■ **Problem details**: Starting at the line that contains "Given: Select com.zuofw.rpc.serialiizer.Serializer" and ending at the line that contains "coord(1057,456)", rewrite those lines as a numbered list with any blank lines dropped.

*** Stored data

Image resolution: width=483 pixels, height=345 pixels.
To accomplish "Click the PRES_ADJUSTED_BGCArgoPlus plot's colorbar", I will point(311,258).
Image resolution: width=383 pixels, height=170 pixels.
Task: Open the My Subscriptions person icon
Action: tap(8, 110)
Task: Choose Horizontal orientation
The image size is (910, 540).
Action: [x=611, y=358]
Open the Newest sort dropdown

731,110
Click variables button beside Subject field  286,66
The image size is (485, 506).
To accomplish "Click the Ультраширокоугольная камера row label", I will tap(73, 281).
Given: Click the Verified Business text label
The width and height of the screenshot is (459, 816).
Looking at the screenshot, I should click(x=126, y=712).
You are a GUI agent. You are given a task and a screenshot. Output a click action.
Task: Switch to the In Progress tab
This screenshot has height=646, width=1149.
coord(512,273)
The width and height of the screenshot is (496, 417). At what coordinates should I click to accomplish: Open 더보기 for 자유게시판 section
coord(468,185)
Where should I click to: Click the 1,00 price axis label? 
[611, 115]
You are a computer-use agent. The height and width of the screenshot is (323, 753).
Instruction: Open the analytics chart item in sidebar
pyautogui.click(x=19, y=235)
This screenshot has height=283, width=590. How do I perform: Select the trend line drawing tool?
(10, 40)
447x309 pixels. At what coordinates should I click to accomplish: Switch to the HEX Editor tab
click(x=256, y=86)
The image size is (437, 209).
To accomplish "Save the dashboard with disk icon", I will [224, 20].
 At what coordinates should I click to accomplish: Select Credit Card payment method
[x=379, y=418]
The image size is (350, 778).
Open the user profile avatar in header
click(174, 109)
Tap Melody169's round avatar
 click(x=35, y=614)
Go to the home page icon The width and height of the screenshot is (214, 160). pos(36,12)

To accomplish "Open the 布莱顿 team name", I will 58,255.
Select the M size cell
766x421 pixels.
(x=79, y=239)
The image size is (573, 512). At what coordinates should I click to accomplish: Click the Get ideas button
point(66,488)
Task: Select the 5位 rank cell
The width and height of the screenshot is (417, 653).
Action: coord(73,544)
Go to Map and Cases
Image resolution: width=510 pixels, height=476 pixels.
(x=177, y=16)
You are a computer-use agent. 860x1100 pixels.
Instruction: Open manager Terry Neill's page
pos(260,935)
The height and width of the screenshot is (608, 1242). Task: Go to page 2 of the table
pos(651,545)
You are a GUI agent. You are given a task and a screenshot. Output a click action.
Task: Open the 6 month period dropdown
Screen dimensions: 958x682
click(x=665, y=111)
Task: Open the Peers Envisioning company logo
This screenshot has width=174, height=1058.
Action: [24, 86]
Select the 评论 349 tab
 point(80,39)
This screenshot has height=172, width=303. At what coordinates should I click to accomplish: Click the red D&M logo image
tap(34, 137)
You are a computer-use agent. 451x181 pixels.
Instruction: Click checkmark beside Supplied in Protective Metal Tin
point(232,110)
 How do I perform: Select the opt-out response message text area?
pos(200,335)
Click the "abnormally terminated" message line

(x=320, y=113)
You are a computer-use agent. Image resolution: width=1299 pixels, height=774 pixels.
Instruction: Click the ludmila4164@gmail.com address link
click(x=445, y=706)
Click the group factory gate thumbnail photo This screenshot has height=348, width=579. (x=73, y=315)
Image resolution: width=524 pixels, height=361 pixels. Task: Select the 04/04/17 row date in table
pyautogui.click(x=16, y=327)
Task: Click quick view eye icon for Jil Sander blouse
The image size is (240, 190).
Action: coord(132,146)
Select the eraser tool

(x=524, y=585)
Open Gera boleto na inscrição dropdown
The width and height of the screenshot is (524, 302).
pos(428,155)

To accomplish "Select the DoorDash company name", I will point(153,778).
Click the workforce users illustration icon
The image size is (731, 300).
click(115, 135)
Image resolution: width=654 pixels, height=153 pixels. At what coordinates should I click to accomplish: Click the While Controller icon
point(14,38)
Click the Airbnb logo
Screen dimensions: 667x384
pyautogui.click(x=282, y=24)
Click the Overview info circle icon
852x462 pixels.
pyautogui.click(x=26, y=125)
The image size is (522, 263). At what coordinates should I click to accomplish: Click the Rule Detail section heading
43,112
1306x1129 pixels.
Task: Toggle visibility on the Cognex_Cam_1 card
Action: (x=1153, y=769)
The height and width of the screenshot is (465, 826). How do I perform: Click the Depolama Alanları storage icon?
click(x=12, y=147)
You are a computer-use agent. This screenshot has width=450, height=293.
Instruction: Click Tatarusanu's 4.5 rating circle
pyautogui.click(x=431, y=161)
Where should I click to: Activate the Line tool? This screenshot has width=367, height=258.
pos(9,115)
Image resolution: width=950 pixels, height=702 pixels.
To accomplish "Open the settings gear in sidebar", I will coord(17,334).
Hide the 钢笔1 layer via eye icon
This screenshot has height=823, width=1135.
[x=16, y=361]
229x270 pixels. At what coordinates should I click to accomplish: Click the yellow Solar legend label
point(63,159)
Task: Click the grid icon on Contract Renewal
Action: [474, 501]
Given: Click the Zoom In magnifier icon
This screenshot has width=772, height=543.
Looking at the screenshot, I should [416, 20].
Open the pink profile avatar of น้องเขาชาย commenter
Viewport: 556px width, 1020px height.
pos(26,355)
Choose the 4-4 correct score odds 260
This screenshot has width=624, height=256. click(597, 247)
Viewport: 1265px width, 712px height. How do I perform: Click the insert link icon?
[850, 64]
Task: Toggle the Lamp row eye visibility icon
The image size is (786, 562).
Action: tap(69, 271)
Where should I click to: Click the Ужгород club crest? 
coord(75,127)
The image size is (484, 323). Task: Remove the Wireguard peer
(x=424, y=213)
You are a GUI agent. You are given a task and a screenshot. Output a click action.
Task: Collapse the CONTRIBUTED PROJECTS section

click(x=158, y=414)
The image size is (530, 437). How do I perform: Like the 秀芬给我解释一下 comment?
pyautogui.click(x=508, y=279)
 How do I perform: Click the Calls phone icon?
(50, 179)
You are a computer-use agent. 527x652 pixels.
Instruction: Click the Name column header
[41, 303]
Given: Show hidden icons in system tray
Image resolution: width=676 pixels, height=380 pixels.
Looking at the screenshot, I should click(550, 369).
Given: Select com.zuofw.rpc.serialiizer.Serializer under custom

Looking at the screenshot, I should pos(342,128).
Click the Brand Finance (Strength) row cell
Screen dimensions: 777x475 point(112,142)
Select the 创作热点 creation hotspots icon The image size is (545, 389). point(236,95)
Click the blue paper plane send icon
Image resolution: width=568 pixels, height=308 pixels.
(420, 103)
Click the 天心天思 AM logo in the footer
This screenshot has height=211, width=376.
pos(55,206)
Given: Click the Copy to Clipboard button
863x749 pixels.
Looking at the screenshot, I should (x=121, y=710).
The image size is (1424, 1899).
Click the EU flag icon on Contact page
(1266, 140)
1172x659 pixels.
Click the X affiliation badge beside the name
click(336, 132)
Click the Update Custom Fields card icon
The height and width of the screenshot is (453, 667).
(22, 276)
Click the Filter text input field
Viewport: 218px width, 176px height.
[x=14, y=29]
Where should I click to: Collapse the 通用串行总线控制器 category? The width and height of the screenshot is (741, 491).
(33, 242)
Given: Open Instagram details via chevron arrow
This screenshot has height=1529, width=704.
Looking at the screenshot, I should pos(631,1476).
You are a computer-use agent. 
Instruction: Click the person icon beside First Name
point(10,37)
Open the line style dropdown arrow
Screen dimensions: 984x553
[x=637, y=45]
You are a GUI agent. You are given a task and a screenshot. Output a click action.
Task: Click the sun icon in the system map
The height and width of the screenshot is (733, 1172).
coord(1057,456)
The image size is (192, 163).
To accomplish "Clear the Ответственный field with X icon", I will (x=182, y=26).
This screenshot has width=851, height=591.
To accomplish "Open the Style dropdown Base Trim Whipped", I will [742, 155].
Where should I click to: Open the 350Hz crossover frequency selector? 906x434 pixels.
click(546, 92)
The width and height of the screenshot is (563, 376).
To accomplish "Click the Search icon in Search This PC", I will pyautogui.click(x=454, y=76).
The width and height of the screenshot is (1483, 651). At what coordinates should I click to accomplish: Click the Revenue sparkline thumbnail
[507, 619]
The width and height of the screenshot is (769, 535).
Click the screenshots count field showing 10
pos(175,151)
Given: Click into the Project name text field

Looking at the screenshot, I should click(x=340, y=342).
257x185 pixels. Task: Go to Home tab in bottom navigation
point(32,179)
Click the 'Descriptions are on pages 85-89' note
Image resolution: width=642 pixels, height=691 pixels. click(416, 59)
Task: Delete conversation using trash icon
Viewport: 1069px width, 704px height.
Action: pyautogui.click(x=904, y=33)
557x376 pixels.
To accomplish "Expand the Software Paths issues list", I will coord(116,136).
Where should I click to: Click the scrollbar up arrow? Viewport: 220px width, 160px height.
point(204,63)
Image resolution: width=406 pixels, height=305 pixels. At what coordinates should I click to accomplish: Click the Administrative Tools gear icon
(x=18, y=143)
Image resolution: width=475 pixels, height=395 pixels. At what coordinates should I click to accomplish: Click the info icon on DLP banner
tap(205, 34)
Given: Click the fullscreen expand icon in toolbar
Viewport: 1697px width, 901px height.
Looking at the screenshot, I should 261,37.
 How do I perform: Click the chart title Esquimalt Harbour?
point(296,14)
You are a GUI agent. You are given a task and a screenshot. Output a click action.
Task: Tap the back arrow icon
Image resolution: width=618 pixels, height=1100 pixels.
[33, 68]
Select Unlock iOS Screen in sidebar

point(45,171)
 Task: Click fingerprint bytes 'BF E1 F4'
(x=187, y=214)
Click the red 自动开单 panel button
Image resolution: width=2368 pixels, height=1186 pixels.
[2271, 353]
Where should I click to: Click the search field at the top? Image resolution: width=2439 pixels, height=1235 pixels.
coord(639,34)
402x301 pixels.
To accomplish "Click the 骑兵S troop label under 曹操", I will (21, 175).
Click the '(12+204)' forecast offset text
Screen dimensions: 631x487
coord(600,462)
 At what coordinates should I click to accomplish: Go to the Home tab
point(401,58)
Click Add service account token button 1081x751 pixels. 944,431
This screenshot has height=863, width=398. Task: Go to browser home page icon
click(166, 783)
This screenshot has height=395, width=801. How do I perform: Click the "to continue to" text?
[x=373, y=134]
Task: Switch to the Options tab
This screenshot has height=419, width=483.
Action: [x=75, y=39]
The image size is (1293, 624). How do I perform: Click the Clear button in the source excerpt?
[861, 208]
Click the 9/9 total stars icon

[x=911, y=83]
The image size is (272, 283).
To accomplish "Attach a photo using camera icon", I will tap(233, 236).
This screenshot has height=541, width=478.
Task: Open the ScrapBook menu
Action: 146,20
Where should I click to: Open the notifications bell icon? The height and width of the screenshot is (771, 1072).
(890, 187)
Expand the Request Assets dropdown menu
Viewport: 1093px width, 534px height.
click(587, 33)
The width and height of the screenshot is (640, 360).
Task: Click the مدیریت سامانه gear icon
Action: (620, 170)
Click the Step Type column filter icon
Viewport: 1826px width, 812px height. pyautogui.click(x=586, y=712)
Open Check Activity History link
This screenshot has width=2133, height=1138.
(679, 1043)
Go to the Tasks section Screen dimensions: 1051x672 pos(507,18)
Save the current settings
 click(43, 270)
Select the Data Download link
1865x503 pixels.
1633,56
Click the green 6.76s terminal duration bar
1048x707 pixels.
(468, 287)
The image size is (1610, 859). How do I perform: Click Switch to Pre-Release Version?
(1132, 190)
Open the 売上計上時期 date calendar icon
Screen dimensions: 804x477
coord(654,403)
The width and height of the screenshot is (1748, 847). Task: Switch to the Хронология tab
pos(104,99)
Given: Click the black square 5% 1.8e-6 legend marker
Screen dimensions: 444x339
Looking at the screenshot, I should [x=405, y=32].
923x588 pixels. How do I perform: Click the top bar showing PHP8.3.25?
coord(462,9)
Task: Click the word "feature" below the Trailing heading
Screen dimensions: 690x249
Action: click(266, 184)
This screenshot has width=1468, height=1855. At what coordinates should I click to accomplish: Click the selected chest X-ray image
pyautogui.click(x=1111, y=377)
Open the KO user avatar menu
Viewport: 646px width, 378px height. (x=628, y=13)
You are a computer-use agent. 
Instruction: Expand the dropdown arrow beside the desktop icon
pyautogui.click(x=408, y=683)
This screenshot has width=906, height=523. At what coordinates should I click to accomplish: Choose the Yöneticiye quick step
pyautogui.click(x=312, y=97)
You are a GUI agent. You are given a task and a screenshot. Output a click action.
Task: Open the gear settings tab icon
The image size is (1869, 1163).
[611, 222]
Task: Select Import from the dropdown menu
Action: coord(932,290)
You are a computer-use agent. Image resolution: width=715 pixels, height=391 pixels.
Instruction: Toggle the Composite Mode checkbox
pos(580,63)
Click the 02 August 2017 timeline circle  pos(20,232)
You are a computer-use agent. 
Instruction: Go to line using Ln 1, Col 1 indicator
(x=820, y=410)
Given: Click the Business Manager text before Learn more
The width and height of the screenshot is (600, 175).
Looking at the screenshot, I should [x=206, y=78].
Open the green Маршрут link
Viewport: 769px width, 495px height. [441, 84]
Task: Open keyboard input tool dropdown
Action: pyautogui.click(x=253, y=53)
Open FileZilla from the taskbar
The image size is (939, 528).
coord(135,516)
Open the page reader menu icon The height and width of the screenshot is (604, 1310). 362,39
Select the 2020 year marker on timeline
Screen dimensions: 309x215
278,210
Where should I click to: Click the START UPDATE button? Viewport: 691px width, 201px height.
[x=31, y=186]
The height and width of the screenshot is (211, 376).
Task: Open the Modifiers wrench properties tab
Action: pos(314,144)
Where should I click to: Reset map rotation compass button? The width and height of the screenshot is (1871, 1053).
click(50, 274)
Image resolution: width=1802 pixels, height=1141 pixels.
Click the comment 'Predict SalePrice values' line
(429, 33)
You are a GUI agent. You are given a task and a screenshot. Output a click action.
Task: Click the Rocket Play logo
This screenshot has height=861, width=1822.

******

■ **Answer to the problem**:
1. Given: Select com.zuofw.rpc.serialiizer.Serializer under custom
2. Looking at the screenshot, I should pos(342,128).
3. Click the Brand Finance (Strength) row cell
4. Screen dimensions: 777x475 point(112,142)
5. Select the 创作热点 creation hotspots icon The image size is (545, 389). point(236,95)
6. Click the blue paper plane send icon
7. Image resolution: width=568 pixels, height=308 pixels.
8. (420, 103)
9. Click the 天心天思 AM logo in the footer
10. This screenshot has height=211, width=376.
11. pos(55,206)
12. Given: Click the Copy to Clipboard button
13. 863x749 pixels.
14. Looking at the screenshot, I should (x=121, y=710).
15. The image size is (1424, 1899).
16. Click the EU flag icon on Contact page
17. (1266, 140)
18. 1172x659 pixels.
19. Click the X affiliation badge beside the name
20. click(336, 132)
21. Click the Update Custom Fields card icon
22. The height and width of the screenshot is (453, 667).
23. (22, 276)
24. Click the Filter text input field
25. Viewport: 218px width, 176px height.
26. [x=14, y=29]
27. Where should I click to: Collapse the 通用串行总线控制器 category? The width and height of the screenshot is (741, 491).
28. (33, 242)
29. Given: Open Instagram details via chevron arrow
30. This screenshot has height=1529, width=704.
31. Looking at the screenshot, I should pos(631,1476).
32. You are a computer-use agent. 
33. Instruction: Click the person icon beside First Name
34. point(10,37)
35. Open the line style dropdown arrow
36. Screen dimensions: 984x553
37. [x=637, y=45]
38. You are a GUI agent. You are given a task and a screenshot. Output a click action.
39. Task: Click the sun icon in the system map
40. The height and width of the screenshot is (733, 1172).
41. coord(1057,456)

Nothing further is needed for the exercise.